Accessing Mapped DDR Memory
With the DDR memory mapped into the processor’s address space, it can then access the external memory identically to internal SRAM or flash. Reads and writes to addresses 0x60000000 – 0x67FFFFFF will be routed to the external DDR memory controller.
The processor handles arbitration and sequencing to access the DDR memory controller. The controller then interfaces with the physical DDR chips, issuing the required commands to perform the requested read or write operation.
From the processor perspective, accessing a mapped address results in a transaction on the AHB system bus. The DDR controller responds to the transaction and takes over external memory access. This allows the memory to appear as part of the standard physical address space.
Optimizing DDR Memory Performance
Several steps can be taken to optimize DDR memory performance when mapped to a Cortex-M1 processor:
- Enable MMU caching for the DDR region – this avoids redundant external accesses
- Use DMA to perform large sequential transfers
- Align data structures to DDR burst size
- Group code and data in DDR appropriately
- Use prefetch buffering and caching if available
- Tune DDR controller parameters for optimal timing
Properly configuring the MMU attributes is also important.
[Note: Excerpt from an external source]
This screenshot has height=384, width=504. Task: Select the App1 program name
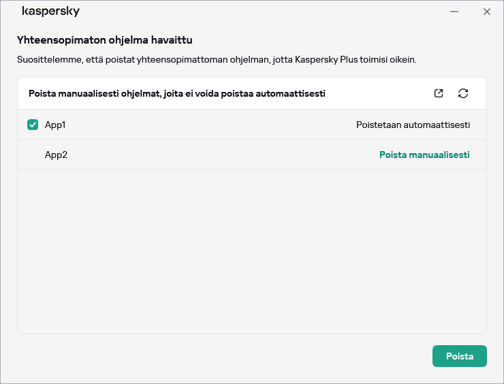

The bufferable, cacheable, shared attributes should be set based on the application’s memory access patterns.
Potential Issues to Be Aware Of
Some potential issues to keep in mind when mapping DDR memory to a Cortex-M1 processor:
- External memory transactions impact real-time performance
- Need to ensure no overlapping MMU regions
- DDR requires periodic refresh cycles to maintain data integrity
- Must initialize DDR controller properly for reliable operation
- Memory contention if multiple masters access DDR simultaneously
With careful configuration of both the processor MMU and DDR controller, along with optimized access patterns, many of these potential pitfalls can be avoided.
Cortex-M1 Address Space Summary
In summary, the Cortex-M1 MMU allows flexible mapping of external DDR memory into the processor’s physical address space. The external device region from 0x60000000 – 0xDFFFFFFF is well suited for mapping large external memories.
The MMU configuration process sets the region start/end address, attributes, and map address to define the location the external memory will appear in the address space. Once enabled, the processor can seamlessly access the mapped DDR.
Careful consideration should be given to optimization techniques and potential issues to ensure the external DDR memory performs as an efficient extension of the Cortex-M1’s memory map.
With the ability to map external DDR memory, the Cortex-M1 can support much larger and faster memory capacities than its internal SRAM and flash alone. This enables more complex and demanding embedded applications to leverage high performance memory.